Could you write out the data that follows, exactly and in full?

-- DATA SECTION follows --

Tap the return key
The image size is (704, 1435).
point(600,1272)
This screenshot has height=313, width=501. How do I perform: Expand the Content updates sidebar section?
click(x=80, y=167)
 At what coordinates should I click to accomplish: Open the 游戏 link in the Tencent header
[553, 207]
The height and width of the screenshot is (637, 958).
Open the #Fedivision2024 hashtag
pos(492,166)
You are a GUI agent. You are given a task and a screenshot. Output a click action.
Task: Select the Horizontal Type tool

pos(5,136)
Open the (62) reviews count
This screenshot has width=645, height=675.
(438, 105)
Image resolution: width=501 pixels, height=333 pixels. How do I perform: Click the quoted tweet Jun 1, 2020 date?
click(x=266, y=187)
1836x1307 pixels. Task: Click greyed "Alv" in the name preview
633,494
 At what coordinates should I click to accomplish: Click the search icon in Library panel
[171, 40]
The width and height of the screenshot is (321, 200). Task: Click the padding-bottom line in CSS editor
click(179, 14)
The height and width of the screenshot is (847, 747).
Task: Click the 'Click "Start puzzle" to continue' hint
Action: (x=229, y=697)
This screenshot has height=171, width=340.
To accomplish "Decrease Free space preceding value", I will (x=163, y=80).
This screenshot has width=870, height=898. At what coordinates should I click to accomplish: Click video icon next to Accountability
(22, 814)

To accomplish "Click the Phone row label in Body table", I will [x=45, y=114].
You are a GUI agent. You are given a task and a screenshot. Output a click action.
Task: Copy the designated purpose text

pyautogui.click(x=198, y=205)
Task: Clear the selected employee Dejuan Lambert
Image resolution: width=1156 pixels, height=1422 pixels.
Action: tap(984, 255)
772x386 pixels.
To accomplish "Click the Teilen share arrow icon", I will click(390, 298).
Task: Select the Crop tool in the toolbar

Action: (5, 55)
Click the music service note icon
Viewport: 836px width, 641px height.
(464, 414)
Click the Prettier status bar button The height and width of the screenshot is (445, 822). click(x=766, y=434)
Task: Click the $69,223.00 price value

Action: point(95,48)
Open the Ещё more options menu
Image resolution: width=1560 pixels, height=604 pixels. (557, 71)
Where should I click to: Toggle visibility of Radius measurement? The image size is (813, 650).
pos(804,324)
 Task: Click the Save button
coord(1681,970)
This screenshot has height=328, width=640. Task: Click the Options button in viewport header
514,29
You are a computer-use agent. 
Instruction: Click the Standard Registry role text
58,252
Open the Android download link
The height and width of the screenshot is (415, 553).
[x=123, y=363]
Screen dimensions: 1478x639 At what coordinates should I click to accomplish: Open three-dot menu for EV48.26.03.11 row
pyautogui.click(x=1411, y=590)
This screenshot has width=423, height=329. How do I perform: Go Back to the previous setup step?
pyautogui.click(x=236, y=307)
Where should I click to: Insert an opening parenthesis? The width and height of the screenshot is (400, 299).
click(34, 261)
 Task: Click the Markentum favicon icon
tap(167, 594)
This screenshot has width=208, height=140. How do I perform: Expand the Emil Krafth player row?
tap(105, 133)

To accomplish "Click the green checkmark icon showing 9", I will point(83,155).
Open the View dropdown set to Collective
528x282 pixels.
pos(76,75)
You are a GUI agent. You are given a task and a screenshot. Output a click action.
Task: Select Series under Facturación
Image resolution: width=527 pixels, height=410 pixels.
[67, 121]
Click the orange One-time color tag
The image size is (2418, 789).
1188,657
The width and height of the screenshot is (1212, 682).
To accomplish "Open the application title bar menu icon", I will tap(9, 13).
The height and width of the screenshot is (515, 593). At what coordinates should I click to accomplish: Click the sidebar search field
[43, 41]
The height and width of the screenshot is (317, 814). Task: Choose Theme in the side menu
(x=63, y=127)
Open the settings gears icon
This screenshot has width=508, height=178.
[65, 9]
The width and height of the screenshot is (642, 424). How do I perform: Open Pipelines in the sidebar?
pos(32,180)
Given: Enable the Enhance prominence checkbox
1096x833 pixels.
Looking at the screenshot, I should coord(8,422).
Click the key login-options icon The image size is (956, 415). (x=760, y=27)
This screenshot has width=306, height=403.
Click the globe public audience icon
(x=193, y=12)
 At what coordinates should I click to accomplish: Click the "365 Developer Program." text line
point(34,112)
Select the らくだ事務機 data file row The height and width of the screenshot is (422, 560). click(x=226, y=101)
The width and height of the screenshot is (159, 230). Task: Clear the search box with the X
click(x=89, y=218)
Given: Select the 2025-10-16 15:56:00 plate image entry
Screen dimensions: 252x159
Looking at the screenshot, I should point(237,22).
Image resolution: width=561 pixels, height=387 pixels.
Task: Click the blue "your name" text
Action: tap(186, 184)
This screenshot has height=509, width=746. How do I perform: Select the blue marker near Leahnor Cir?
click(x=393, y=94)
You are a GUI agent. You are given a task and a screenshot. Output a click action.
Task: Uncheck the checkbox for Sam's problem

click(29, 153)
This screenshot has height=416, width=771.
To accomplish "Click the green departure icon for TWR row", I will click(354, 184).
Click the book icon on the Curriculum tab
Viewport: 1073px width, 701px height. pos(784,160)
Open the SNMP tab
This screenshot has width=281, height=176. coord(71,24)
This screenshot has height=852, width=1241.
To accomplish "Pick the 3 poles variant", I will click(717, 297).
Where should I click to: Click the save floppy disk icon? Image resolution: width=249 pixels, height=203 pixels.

-- DATA SECTION concluded --

RESPONSE FOR THIS EXERCISE ::
Tap the return key
The image size is (704, 1435).
point(600,1272)
This screenshot has height=313, width=501. How do I perform: Expand the Content updates sidebar section?
click(x=80, y=167)
 At what coordinates should I click to accomplish: Open the 游戏 link in the Tencent header
[553, 207]
The height and width of the screenshot is (637, 958).
Open the #Fedivision2024 hashtag
pos(492,166)
You are a GUI agent. You are given a task and a screenshot. Output a click action.
Task: Select the Horizontal Type tool

pos(5,136)
Open the (62) reviews count
This screenshot has width=645, height=675.
(438, 105)
Image resolution: width=501 pixels, height=333 pixels. How do I perform: Click the quoted tweet Jun 1, 2020 date?
click(x=266, y=187)
1836x1307 pixels. Task: Click greyed "Alv" in the name preview
633,494
 At what coordinates should I click to accomplish: Click the search icon in Library panel
[171, 40]
The width and height of the screenshot is (321, 200). Task: Click the padding-bottom line in CSS editor
click(179, 14)
The height and width of the screenshot is (847, 747).
Task: Click the 'Click "Start puzzle" to continue' hint
Action: (x=229, y=697)
This screenshot has height=171, width=340.
To accomplish "Decrease Free space preceding value", I will (x=163, y=80).
This screenshot has width=870, height=898. At what coordinates should I click to accomplish: Click video icon next to Accountability
(22, 814)

To accomplish "Click the Phone row label in Body table", I will [x=45, y=114].
You are a GUI agent. You are given a task and a screenshot. Output a click action.
Task: Copy the designated purpose text

pyautogui.click(x=198, y=205)
Task: Clear the selected employee Dejuan Lambert
Image resolution: width=1156 pixels, height=1422 pixels.
Action: tap(984, 255)
772x386 pixels.
To accomplish "Click the Teilen share arrow icon", I will click(390, 298).
Task: Select the Crop tool in the toolbar

Action: (5, 55)
Click the music service note icon
Viewport: 836px width, 641px height.
(464, 414)
Click the Prettier status bar button The height and width of the screenshot is (445, 822). click(x=766, y=434)
Task: Click the $69,223.00 price value

Action: point(95,48)
Open the Ещё more options menu
Image resolution: width=1560 pixels, height=604 pixels. (557, 71)
Where should I click to: Toggle visibility of Radius measurement? The image size is (813, 650).
pos(804,324)
 Task: Click the Save button
coord(1681,970)
This screenshot has height=328, width=640. Task: Click the Options button in viewport header
514,29
You are a computer-use agent. 
Instruction: Click the Standard Registry role text
58,252
Open the Android download link
The height and width of the screenshot is (415, 553).
[x=123, y=363]
Screen dimensions: 1478x639 At what coordinates should I click to accomplish: Open three-dot menu for EV48.26.03.11 row
pyautogui.click(x=1411, y=590)
This screenshot has width=423, height=329. How do I perform: Go Back to the previous setup step?
pyautogui.click(x=236, y=307)
Where should I click to: Insert an opening parenthesis? The width and height of the screenshot is (400, 299).
click(34, 261)
 Task: Click the Markentum favicon icon
tap(167, 594)
This screenshot has width=208, height=140. How do I perform: Expand the Emil Krafth player row?
tap(105, 133)

To accomplish "Click the green checkmark icon showing 9", I will point(83,155).
Open the View dropdown set to Collective
528x282 pixels.
pos(76,75)
You are a GUI agent. You are given a task and a screenshot. Output a click action.
Task: Select Series under Facturación
Image resolution: width=527 pixels, height=410 pixels.
[67, 121]
Click the orange One-time color tag
The image size is (2418, 789).
1188,657
The width and height of the screenshot is (1212, 682).
To accomplish "Open the application title bar menu icon", I will tap(9, 13).
The height and width of the screenshot is (515, 593). At what coordinates should I click to accomplish: Click the sidebar search field
[43, 41]
The height and width of the screenshot is (317, 814). Task: Choose Theme in the side menu
(x=63, y=127)
Open the settings gears icon
This screenshot has width=508, height=178.
[65, 9]
The width and height of the screenshot is (642, 424). How do I perform: Open Pipelines in the sidebar?
pos(32,180)
Given: Enable the Enhance prominence checkbox
1096x833 pixels.
Looking at the screenshot, I should coord(8,422).
Click the key login-options icon The image size is (956, 415). (x=760, y=27)
This screenshot has width=306, height=403.
Click the globe public audience icon
(x=193, y=12)
 At what coordinates should I click to accomplish: Click the "365 Developer Program." text line
point(34,112)
Select the らくだ事務機 data file row The height and width of the screenshot is (422, 560). click(x=226, y=101)
The width and height of the screenshot is (159, 230). Task: Clear the search box with the X
click(x=89, y=218)
Given: Select the 2025-10-16 15:56:00 plate image entry
Screen dimensions: 252x159
Looking at the screenshot, I should point(237,22).
Image resolution: width=561 pixels, height=387 pixels.
Task: Click the blue "your name" text
Action: tap(186, 184)
This screenshot has height=509, width=746. How do I perform: Select the blue marker near Leahnor Cir?
click(x=393, y=94)
You are a GUI agent. You are given a task and a screenshot. Output a click action.
Task: Uncheck the checkbox for Sam's problem

click(29, 153)
This screenshot has height=416, width=771.
To accomplish "Click the green departure icon for TWR row", I will click(354, 184).
Click the book icon on the Curriculum tab
Viewport: 1073px width, 701px height. pos(784,160)
Open the SNMP tab
This screenshot has width=281, height=176. coord(71,24)
This screenshot has height=852, width=1241.
To accomplish "Pick the 3 poles variant", I will click(717, 297).
Where should I click to: Click the save floppy disk icon? Image resolution: width=249 pixels, height=203 pixels.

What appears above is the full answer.